Spreading the good genebank news
As I suspected, that “genebanks as morgues” slide that was shown yesterday at the Monogram 2015 meeting at Rothamstead, 1 and was tweeted at the time, was but a rhetorical gambit, a way of framing an argument to the opposite effect. That argument was that thanks to recent advances in genomics and bioinformatics, genebanks are in fact alive and kicking, and more used — and useful — than ever. As indeed is being shown by the subject of the presentation in question, the Seeds of Discovery project at CIMMYT. I’m glad that’s settled.

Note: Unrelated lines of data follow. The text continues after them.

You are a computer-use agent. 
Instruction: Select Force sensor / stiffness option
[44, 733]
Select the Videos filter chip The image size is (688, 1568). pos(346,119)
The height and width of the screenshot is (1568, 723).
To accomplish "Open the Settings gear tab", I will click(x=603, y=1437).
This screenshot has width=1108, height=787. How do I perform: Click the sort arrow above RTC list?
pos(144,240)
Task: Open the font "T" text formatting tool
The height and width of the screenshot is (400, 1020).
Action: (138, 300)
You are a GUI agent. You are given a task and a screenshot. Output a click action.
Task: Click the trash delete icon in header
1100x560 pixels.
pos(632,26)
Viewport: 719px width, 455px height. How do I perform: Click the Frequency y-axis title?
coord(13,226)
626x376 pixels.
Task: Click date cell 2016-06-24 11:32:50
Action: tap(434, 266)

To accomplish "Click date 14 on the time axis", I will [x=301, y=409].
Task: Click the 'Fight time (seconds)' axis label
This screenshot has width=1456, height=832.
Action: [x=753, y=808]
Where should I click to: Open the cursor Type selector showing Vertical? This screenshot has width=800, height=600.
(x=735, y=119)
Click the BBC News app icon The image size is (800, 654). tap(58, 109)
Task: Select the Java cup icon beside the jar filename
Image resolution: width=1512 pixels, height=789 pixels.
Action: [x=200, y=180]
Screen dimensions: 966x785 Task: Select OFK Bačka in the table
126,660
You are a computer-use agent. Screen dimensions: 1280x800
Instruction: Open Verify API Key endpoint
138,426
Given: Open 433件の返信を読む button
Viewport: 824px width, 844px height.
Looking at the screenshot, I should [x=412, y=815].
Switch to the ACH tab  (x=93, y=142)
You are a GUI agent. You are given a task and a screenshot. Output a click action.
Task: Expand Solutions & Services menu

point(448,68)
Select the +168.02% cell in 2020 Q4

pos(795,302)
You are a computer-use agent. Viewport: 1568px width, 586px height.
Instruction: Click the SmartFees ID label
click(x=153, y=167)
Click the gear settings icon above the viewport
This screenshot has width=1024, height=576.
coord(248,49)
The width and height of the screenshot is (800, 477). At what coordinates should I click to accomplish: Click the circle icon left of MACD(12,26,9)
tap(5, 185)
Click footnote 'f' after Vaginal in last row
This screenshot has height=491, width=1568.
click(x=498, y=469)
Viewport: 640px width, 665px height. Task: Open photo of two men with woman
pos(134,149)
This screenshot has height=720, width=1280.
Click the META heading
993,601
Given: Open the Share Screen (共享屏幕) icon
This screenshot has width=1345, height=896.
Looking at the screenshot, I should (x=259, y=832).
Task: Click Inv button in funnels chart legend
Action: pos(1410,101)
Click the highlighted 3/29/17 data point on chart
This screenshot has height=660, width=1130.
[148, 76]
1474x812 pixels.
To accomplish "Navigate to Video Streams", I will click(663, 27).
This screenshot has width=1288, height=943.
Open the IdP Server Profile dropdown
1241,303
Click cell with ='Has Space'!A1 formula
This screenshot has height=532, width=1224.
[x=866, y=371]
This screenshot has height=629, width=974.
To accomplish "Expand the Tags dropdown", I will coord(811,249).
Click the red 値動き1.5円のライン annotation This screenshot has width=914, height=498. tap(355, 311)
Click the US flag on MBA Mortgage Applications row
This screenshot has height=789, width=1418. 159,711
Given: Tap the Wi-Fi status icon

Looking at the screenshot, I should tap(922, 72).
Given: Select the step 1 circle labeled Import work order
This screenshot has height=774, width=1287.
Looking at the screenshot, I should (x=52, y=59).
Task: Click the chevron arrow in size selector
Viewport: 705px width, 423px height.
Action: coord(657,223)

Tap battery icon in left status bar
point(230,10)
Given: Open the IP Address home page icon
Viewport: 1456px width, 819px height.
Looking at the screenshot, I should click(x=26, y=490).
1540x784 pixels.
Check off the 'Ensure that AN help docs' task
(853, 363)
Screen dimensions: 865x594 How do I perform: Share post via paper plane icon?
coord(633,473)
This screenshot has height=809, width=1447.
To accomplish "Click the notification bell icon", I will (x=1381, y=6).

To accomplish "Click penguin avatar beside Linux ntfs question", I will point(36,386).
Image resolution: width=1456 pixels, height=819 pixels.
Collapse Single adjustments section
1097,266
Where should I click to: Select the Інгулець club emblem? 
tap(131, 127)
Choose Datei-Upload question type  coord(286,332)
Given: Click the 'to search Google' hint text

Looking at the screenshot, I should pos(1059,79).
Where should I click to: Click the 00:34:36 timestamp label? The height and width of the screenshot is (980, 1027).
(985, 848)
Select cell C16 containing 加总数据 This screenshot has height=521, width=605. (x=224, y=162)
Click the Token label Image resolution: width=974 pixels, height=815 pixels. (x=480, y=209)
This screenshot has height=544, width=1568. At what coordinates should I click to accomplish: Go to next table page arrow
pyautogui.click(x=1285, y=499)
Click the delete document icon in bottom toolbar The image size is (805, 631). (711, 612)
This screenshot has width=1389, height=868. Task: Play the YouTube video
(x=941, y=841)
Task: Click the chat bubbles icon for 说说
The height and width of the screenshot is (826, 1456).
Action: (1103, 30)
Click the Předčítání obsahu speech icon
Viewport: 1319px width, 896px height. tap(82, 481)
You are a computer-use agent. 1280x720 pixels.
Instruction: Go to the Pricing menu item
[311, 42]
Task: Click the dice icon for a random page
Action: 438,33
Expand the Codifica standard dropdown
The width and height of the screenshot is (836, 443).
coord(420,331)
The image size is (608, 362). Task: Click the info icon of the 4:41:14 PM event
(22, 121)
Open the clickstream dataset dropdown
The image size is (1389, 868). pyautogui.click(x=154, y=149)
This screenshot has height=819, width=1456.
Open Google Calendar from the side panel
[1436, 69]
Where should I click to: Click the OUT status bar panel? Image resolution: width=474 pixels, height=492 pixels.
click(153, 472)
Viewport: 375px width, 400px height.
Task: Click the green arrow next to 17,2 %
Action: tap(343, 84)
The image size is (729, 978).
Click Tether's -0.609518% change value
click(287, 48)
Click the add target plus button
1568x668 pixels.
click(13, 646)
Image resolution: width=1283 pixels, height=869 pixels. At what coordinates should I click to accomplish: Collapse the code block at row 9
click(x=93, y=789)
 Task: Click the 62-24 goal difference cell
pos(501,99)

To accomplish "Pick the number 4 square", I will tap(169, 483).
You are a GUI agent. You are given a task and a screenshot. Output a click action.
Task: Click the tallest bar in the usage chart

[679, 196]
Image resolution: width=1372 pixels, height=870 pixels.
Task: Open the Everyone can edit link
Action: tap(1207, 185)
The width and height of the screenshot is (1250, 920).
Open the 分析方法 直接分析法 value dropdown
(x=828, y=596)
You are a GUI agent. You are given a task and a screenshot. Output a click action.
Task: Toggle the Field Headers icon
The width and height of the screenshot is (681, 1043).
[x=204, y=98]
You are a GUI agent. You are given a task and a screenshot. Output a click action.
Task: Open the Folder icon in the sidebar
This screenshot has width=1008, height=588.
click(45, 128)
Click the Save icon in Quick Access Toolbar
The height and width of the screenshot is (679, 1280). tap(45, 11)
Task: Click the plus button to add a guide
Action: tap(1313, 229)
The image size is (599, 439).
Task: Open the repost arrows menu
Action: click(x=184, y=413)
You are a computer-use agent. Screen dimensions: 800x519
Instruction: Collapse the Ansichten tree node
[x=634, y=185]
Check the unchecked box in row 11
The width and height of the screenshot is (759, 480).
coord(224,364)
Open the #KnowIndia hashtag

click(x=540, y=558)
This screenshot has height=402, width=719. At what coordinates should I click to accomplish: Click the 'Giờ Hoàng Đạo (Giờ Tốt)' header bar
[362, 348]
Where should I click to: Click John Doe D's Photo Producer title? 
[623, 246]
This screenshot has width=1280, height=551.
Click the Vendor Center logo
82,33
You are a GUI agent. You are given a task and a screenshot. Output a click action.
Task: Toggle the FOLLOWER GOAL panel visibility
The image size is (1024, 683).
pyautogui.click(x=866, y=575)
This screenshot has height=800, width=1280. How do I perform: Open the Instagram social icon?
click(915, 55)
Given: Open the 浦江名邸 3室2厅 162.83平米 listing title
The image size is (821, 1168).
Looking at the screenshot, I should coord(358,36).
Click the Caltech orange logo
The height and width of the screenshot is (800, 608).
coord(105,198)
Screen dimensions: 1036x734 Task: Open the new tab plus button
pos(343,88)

But it is interesting to ponder the power — and danger — of rhetorical devices, in an era of 140-character textbites. I mean, it’s a perfectly valid strategy in a fifteen-minute presentation to develop the argument that genebanks are being assiduously mined by breeders for all kinds of useful alleles by opening with the admittedly occasionally-voiced accusation that they are nothing but museums — or worse, morgues. I confess I may well have used such a strategy myself, on occasion. It is a potent way of getting the audience’s attention.
But you do need those subsequent fourteen minutes to make the case, and those in your audience who are so inclined may well remember, and repeat, the accusation more readily and forcefully than the clinching counter-argument. Some, indeed, may start to wonder whether genebanks were basically moribund in the past, and have been brought back from the brink by things like high-throughput genotyping and the associated bioinformatics. Gene-jockeys to the rescue! Whereas in fact breeders have been using genebanks since they began, just in different ways, and must have found them useful, or how would they have survivedY No doubt in twenty years’ time, the way we make use of genebanks now will make them look like intensive care wards. And goodness knows how many characters we’ll have at our disposal to talk about it.